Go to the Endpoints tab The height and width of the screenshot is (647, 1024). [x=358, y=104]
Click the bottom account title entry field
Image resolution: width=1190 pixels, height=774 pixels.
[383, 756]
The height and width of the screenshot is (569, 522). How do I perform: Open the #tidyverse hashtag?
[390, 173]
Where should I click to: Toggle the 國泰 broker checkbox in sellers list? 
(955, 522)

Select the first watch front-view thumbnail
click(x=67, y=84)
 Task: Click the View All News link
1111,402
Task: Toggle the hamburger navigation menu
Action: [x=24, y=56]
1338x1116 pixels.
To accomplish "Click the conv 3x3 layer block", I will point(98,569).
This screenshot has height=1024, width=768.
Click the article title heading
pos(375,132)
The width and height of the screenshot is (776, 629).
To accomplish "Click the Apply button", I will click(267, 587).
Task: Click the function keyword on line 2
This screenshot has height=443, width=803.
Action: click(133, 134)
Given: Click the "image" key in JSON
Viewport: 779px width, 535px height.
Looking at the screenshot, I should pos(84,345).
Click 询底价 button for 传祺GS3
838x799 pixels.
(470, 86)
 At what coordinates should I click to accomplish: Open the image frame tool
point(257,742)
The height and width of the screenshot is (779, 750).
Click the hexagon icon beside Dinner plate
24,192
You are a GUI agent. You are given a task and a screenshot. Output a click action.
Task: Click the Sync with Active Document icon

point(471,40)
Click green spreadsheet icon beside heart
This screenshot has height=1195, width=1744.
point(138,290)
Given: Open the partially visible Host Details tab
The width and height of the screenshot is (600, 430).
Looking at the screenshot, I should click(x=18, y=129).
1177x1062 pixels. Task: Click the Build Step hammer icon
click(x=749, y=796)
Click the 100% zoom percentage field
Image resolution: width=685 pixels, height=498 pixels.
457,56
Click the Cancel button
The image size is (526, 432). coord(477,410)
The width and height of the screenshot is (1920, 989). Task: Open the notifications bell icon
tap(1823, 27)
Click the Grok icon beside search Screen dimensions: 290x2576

→ Task brief
Copy from the entries above each line in which the string "field" can be found.

→ Exercise result
Click the bottom account title entry field
Click the 100% zoom percentage field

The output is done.